The US dollar experienced a decline in its value on Tuesday after a few days of strong performance.
It slipped by 0.27% to 94.34 on Monday, and other global currencies swiftly moved to gain as a result.
The decline was in part due to a re-stabilising of the European political scene. In Germany, Chancellor Angela Merkel secured an agreement with her Interior Minister over the key issue of asylum seekers’ rights
Although minister Horst Seehofer had originally threatened to resign, a political crisis was averted when he and Merkel agreed to implement stricter border controls between Germany and Austria.
While the value of the Euro had declined when the crisis began on the weekend and continued into Monday, it surged back ahead on Tuesday once the deal had been struck.
Ultimately, the Euro/US dollar pair rose in value by 0.16% to $1.1658.
However, there were also domestic reasons for the greenback slipping in value on Monday.
Wednesday is 4 July, which marks Independence Day. This is a federal holiday in the United States, which means that markets will be closed – and it is believed that a slight sell-off of the US dollar was in part a response to this.
Investors in the US dollar will also have to contend with a number of information releases later this week. On Friday, the payroll datasets which are made public once every month will come into the public domain, while the Federal Reserve, the USA’s central bank, will make the minutes of last month’s meeting public on Thursday, a move which may well impact investor perception of the interest rate changes.
More broadly, the US dollar also dropped against other global currencies.
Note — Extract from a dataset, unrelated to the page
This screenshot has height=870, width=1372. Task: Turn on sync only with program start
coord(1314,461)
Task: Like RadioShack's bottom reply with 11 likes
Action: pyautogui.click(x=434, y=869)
The US dollar/Japanese yen pair fell by 0.31% to Y110.56, while the US dollar and Swiss franc pair dropped by 0.17% to 0.9919.
Although some investors were expecting the impact of this week’s political discussions over Brexit to prevent the British pound from experiencing too much of a surge, problems with the dollar were even evident in the UK. The GBP/USD pair rose by 0.29% to $1.3184, suggesting that the dollar’s decline was truly global in nature.
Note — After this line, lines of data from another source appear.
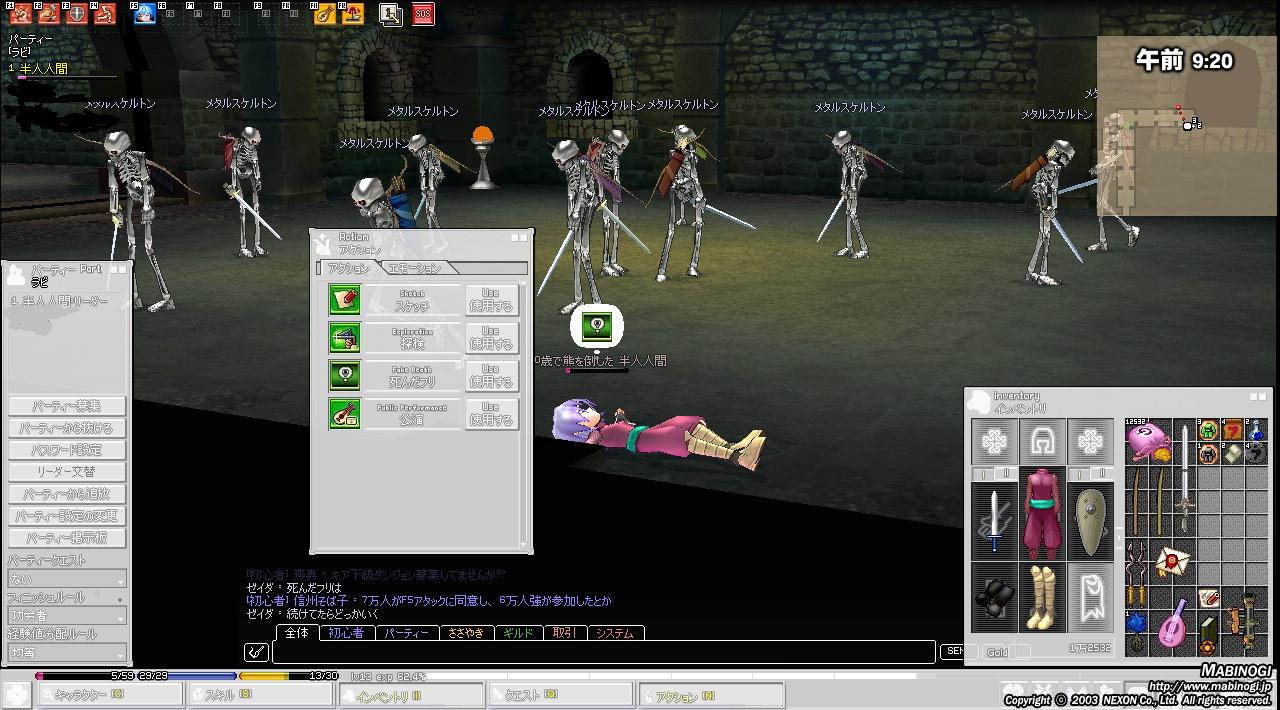Viewport: 1280px width, 710px height.
Task: Click the Sketch (スケッチ) action icon
Action: (344, 300)
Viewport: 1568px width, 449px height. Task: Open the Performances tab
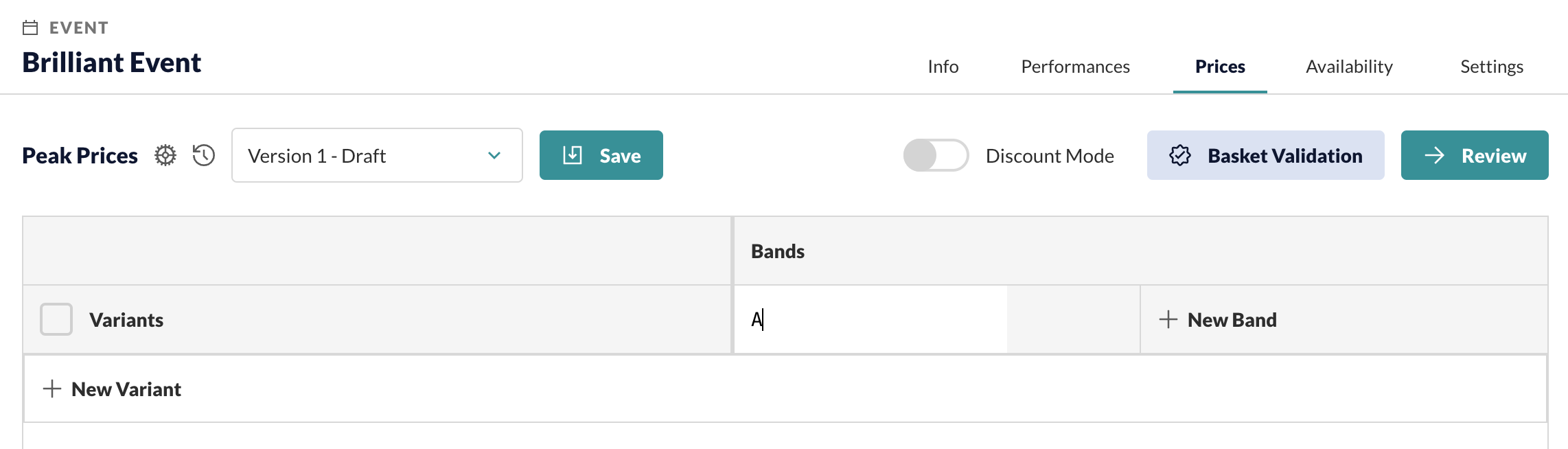1075,67
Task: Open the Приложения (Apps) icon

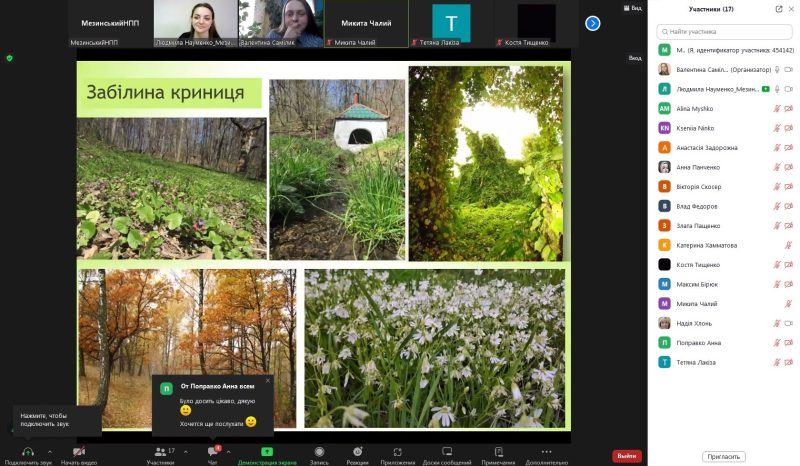Action: [397, 453]
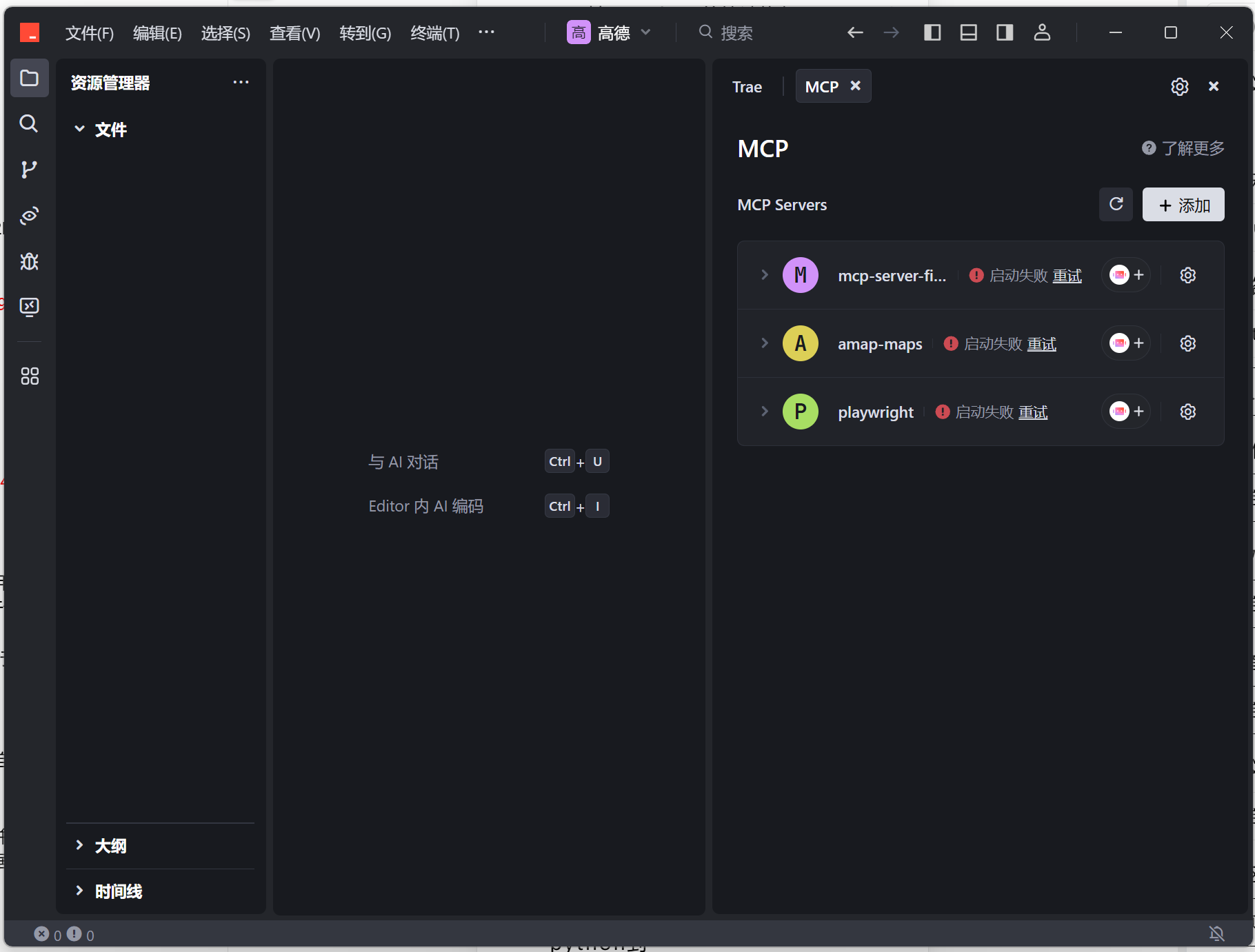Open the Search icon in activity bar
The image size is (1255, 952).
pos(29,124)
Once Independence Day is over, the dollar will then have to deal with the imposition of tariffs on goods imported from China – which begins on Friday 6 July.
It is believed that the total value of these tariffs will be over $34bn. China is expected to respond in kind by placing tariffs equal to $34bn on goods from the USA.
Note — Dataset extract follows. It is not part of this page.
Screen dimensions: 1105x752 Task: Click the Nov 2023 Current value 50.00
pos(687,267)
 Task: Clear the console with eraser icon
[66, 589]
Experts do not expect this to cause major changes, but investors will be mindful of the potential impact it could have, especially when it comes to the wider ripple effect of the Chinese economy.
Although the Australian dollar actually rose by 0.7% on Tuesday to the value of USD $0.7387, Australia’s status as a regular seller to China could in the long-term mean that any impact caused by tariffs on the Chinese economy could have a knock-on effect for other global currencies too.